Reloader (by Stakater) is a Kubernetes controller that watches ConfigMaps and Secrets for changes and triggers rolling restarts of Deployments, StatefulSets, and DaemonSets that reference them. This is the "reactive" side of GitOps secret rotation.
Why Reloader?
When a ConfigMap or Secret changes in Kubernetes (e.g., when the CSI driver rotates a secret from OpenBao), the running pods are not automatically restarted — they keep using the stale values from their environment variables or volume mounts. Reloader solves this by watching for changes and triggering a rollout.
Without Reloader, secret rotation requires either:
- Manual
kubectl rollout restart deployment/<name> - Application code that watches the file for changes
- A custom operator
How It's Used Here
Reloader is deployed from the Stakater Helm chart in the reloader namespace.
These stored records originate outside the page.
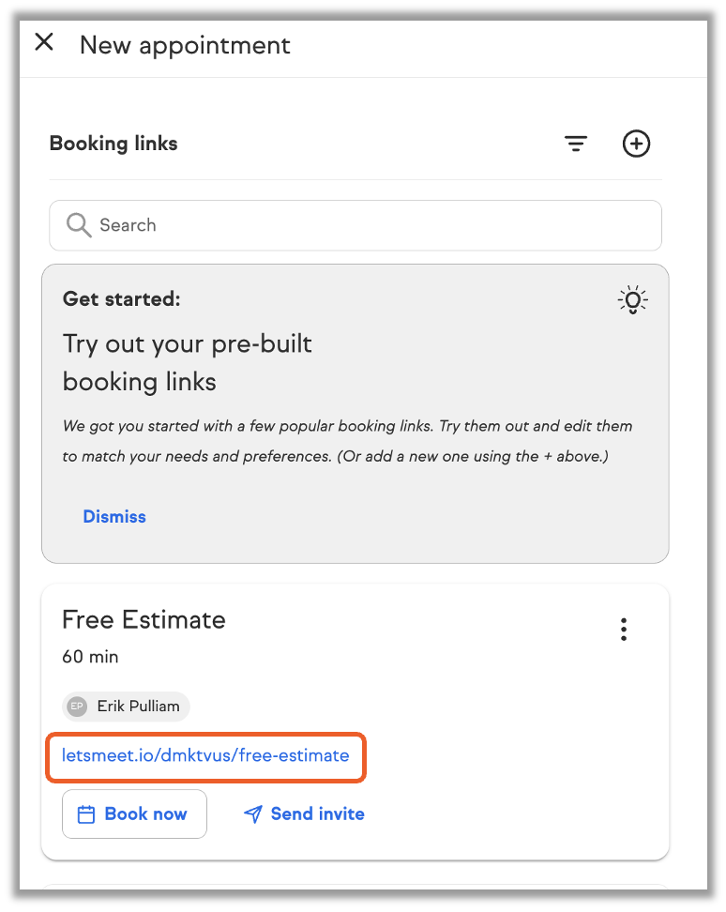Add a new booking link with plus icon

click(x=636, y=144)
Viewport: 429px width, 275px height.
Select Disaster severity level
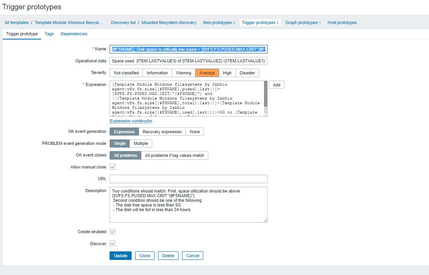247,73
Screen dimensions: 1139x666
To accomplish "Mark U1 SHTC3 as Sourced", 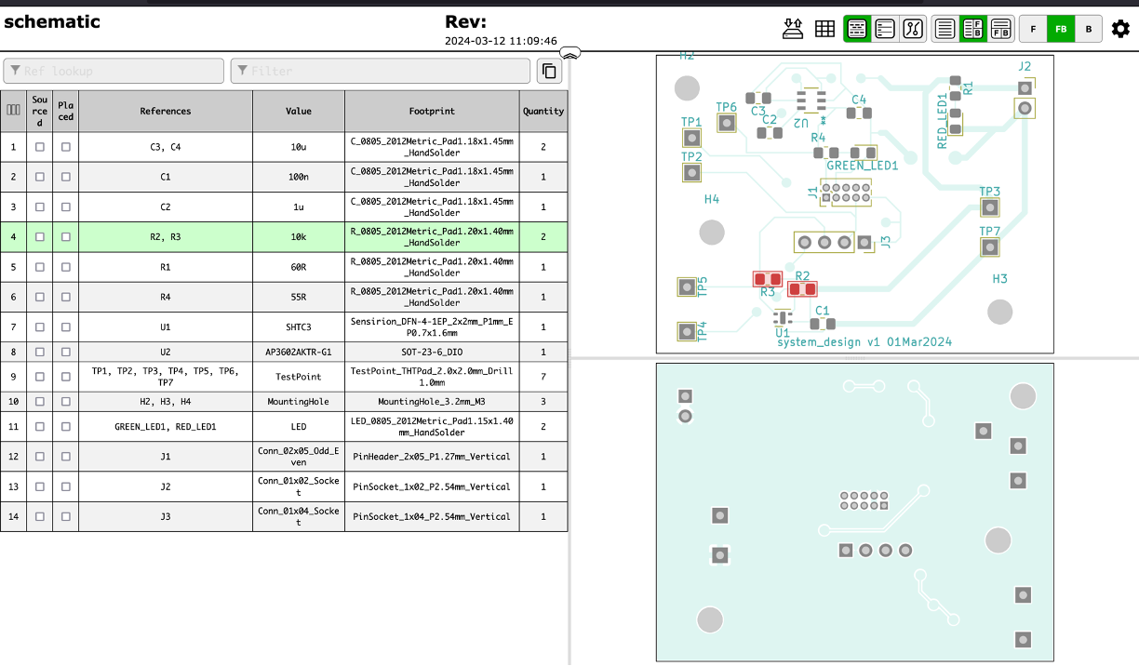I will click(x=39, y=327).
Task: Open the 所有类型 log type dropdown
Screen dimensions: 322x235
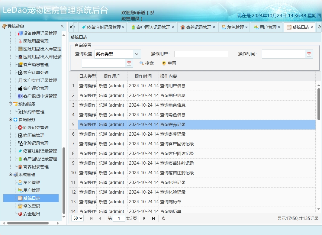Action: coord(118,54)
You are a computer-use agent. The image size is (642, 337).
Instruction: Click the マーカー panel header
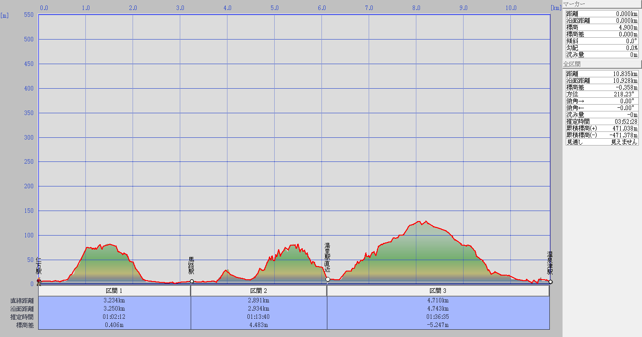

Any Deployment, StatefulSet, or DaemonSet with the annotation reloader.stakater.com/auto: "true" is automatically restarted when any ConfigMap or Secret it references changes.
Source: workloads/support/reloader.go
Configuration
| Setting | Value | Why |
|---|---|---|
| Namespace | reloader | Isolated namespace |
| Helm chart | reloader v2.2.8 | stakater.github.io/stakater-charts |
Usage Pattern
Add the annotation to any workload that should restart on secret/configmap changes:
metadata:
annotations:
reloader.stakater.com/auto: "true"
In CDK8s Go code (example from grafana.go):
"podAnnotations": map[string]any{
"reloader.stakater.com/auto": "true",
},
Apps that use this annotation in this homelab:
| App | Why |
|---|---|
| Grafana | Restart when OAuth secret rotates |
| VictoriaMetrics | Restart when config changes |
| VictoriaLogs | Restart when config changes |
| AlertManager | Restart when routing config changes |
| OpenBao | Restart when unseal key secret updates |
| Harbor secret-sync | Restart when OpenBao password rotates |
| Rancher secret-sync | Restart when bootstrap password rotates |
| NetBird | Restart when setup key changes |
| OTel collectors | Restart when pipeline config changes |
How It Connects
OpenBao rotates a secret value
→ CSI driver detects change (rotationPollInterval: 2m)
→ CSI driver updates file in pod mount
→ CSI driver updates k8s Secret (Pattern B only)
→ Reloader detects Secret change
→ Reloader triggers rolling restart of annotated Deployment
→ New pod starts, mounts fresh secret from CSI
Troubleshooting
Deployment Not Restarting After Secret Change
Diagnosis:
# Check Reloader is running
kubectl get pods -n reloader
# Check the annotation is present on the Deployment/StatefulSet
kubectl get deployment <name> -n <namespace> -o yaml | grep reloader
# Check Reloader logs
kubectl logs -n reloader -l app=reloader --tail=50
Fix: Ensure the reloader.stakater.com/auto: "true" annotation is on the pod template spec (spec.template.metadata.annotations), not just the Deployment metadata. Helm chart values typically set this via podAnnotations.